Clemson at Georgia is by far the best of the unscheduled SEC openers. And it leaves me with a big question, would the SEC Network be bold enough to grab that Clemson at Georgia game and put it on the SEC Network? ESPN and the SEC have the rights to this game this since the hosting team’s television deal, Georgia in this case, gets the rights to the game the network could definitely do it.

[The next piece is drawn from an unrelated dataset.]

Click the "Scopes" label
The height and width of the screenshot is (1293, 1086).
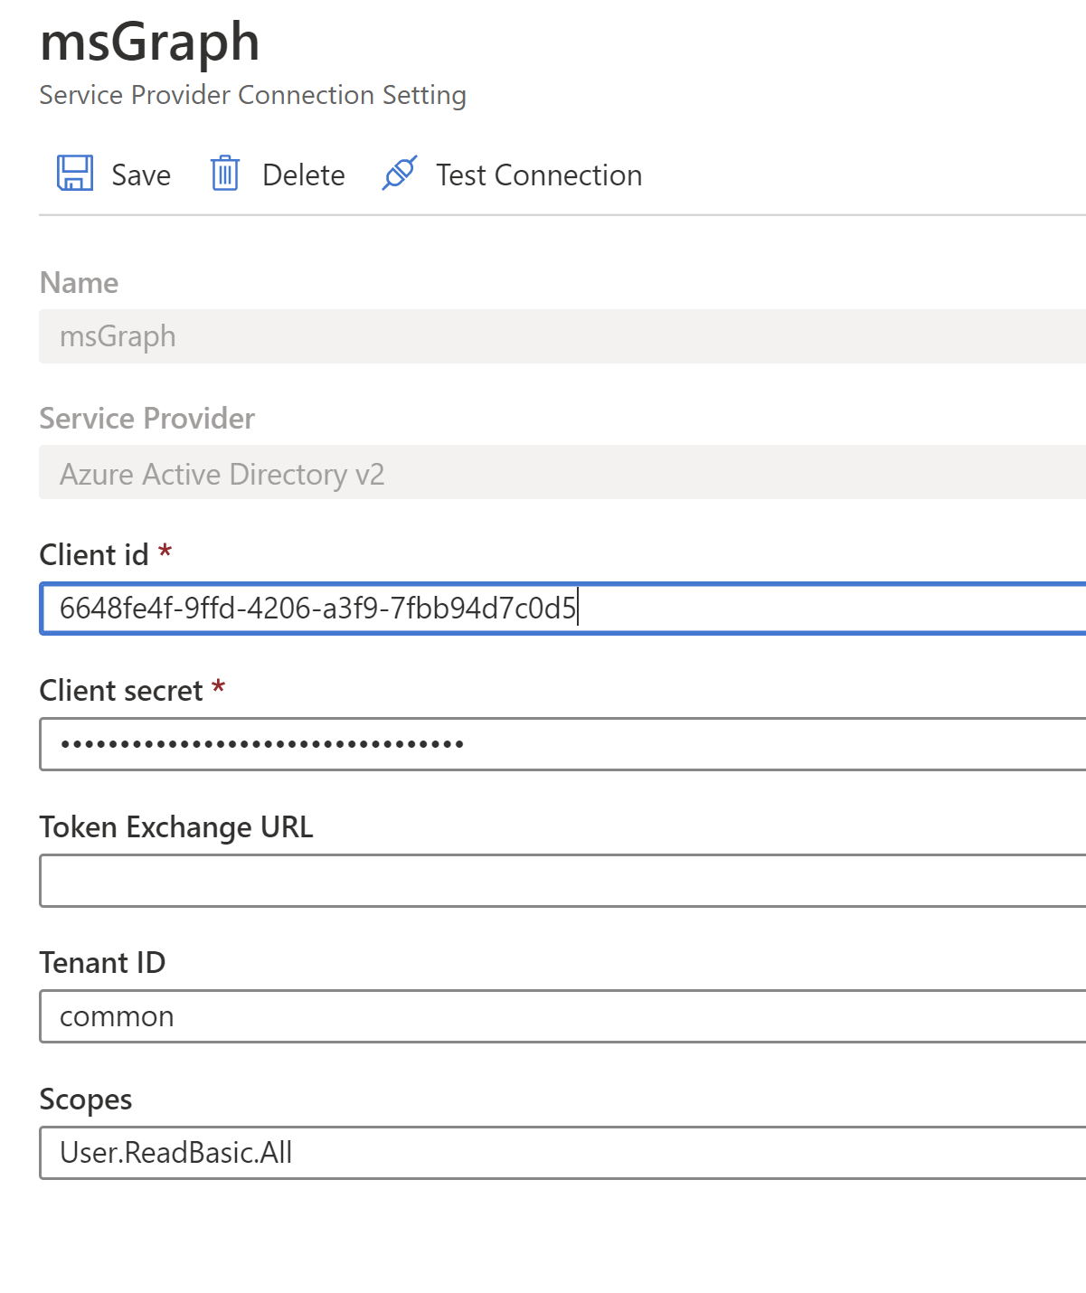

Putting Clemson at Georgia on the SEC Network would go a long way towards shooting down the argument that the SEC Network is only going to carry the lower tier football games. Hell, it also establishes to the rest of the country that if your team is playing at an SEC venue you may be on the SEC Network too. That helps with the argument that the SEC Network isn’t just a regional network, it’s a national one. Combine Clemson at Georgia with Texas A&M at South Carolina and Arkansas at Auburn and you’re talking about three very solid games for opening weekend, including the only two SEC conference games. Toss in one of these games above, let’s say Idaho at Florida since the Gators are the biggest TV draw in the conference and you’ve got eight of the 14 SEC teams beginning their seasons on the SEC Network. What’s more, you’d have the four biggest markets in the conference on television for opening weekend — Florida, Texas A&M, Georgia, and Tennessee. (Alabama’s a big national program, but the market’s smaller. Plus, Auburn’s on, so you’ve got the state of Alabama already).
Talk about pressure.
As if that wasn’t enough, can you imagine what it will be like in the state of South Carolina for the cable and satellite companies not carrying the SEC Network? You’d have South Carolina and Clemson both playing major opponents on the opening week of the college football season and only a tiny fraction of the televisions in the state would be carrying the game?
It’s a bold stroke, but it’s also genius.
Will ESPN be willing to take the heat from the ACC over putting this game on the SEC Network? We’ll find out very soon.